» **TASKS TO CARRY OUT**:
- 1) Summarize the press release about COVID-19 and neurodegenerative disorders in two sentences.
- 2) Reproduce the press release about COVID-19 and neurodegenerative disorders word for word, from "VIENNA, June 25, 2022" to "sequelae after COVID-19.".

» **PAGE EXCERPT**:
^^^^
COVID-19 positive outpatients are at an increased risk of neurodegenerative disorders compared with individuals who tested negative for the virus, a new study presented today at the 8th European Academy of Neurology (EAN) Congress has shown.
VIENNA, June 25, 2022 /PRNewswire/ -- The study, which analysed the health records of over half of the Danish population, found that those who had tested positive for COVID-19 were at an increased risk of Alzheimer's disease, Parkinson's disease, and ischaemic stroke.
Out of the 919,731 individuals that tested for COVID-19 within the study, researchers found that the 43,375 people who tested positive had a 3.5 times increased risk of being diagnosed with Alzheimer's disease, 2.6 times with Parkinson's disease, 2.7 times with ischaemic stroke and a 4.8 times increased with intracerebral haemorrhage. While neuroinflammation may contribute to an accelerated development of neurodegenerative disorders, the authors highlighted implications of the scientific focus on long-term sequelae after COVID-19.
The study analysed Danish in- and outpatients between February 2020 and November 2021, as well as influenza patients from the corresponding pre-pandemic period. Researchers used statistical techniques to calculate relative risk, and results were stratified for hospitalisation status, age, sex, and comorbidities.
^^^^
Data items
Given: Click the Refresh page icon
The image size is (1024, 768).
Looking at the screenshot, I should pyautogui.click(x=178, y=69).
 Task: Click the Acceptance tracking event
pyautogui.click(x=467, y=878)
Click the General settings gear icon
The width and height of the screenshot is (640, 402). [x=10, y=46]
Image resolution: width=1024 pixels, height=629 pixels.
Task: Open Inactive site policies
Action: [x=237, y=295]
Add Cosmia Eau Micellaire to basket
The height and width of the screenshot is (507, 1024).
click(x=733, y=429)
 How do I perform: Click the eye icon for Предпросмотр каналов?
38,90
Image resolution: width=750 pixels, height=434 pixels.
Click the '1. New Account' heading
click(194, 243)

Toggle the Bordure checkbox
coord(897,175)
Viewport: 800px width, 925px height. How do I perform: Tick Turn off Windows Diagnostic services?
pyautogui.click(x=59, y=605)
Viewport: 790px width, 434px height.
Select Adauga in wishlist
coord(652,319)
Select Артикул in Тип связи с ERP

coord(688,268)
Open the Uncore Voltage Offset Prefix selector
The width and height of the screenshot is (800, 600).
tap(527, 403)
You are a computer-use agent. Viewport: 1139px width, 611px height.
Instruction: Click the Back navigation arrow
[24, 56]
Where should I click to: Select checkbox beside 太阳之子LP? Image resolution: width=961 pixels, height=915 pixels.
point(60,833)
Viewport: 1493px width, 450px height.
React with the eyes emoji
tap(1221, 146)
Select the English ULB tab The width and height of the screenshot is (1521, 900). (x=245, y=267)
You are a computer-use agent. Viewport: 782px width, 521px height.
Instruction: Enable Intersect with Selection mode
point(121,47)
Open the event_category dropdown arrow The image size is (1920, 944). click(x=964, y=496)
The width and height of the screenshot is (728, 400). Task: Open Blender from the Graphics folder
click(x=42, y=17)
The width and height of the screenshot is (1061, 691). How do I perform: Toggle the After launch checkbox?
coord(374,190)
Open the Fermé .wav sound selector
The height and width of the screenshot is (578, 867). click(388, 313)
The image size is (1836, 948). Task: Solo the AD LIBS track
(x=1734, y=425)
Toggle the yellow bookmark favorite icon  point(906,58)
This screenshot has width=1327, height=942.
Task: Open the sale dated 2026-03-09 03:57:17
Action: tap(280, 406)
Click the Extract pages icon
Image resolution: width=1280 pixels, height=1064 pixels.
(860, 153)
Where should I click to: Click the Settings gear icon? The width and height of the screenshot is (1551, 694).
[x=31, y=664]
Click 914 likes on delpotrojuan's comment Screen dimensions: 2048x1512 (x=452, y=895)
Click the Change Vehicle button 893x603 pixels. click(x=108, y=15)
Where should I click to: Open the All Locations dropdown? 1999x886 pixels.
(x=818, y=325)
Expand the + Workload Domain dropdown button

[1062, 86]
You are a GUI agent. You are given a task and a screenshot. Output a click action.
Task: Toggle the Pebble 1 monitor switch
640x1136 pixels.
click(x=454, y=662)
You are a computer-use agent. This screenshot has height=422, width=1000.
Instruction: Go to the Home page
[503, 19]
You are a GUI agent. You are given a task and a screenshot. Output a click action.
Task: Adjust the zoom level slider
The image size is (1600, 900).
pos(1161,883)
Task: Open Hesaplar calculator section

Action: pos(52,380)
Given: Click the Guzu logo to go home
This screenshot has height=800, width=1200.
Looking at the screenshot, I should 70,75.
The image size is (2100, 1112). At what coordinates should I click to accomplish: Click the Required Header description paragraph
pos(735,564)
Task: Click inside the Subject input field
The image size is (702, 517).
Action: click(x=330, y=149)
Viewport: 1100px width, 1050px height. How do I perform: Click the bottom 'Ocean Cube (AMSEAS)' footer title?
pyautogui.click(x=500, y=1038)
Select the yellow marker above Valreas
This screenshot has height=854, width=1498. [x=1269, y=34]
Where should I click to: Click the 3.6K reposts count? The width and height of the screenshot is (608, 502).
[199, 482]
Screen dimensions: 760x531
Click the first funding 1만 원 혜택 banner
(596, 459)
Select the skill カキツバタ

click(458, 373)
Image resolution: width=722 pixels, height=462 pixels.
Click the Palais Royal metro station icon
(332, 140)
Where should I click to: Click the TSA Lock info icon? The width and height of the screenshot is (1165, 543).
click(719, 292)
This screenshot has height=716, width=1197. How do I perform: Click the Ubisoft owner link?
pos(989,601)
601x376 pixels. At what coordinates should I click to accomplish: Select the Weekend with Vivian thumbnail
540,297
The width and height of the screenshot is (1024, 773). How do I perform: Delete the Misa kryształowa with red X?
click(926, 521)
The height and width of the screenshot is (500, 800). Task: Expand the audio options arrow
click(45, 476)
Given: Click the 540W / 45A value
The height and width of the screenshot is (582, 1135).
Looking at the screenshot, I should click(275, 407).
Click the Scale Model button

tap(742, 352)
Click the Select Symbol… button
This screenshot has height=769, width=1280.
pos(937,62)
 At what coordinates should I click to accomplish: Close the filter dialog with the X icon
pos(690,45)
^^^^
» **WRITTEN RESPONSES**:
- 1) A study presented at the 8th European Academy of Neurology Congress analyzed the health records of over half of the Danish population. It found that the 43,375 people who tested positive for COVID-19, out of 919,731 tested, had an increased risk of Alzheimer's disease (3.5 times), Parkinson's disease (2.6 times) and ischemic stroke (2.7 times) compared with those who tested negative.

- 2)
VIENNA, June 25, 2022 /PRNewswire/ -- The study, which analysed the health records of over half of the Danish population, found that those who had tested positive for COVID-19 were at an increased risk of Alzheimer's disease, Parkinson's disease, and ischaemic stroke.
Out of the 919,731 individuals that tested for COVID-19 within the study, researchers found that the 43,375 people who tested positive had a 3.5 times increased risk of being diagnosed with Alzheimer's disease, 2.6 times with Parkinson's disease, 2.7 times with ischaemic stroke and a 4.8 times increased with intracerebral haemorrhage. While neuroinflammation may contribute to an accelerated development of neurodegenerative disorders, the authors highlighted implications of the scientific focus on long-term sequelae after COVID-19.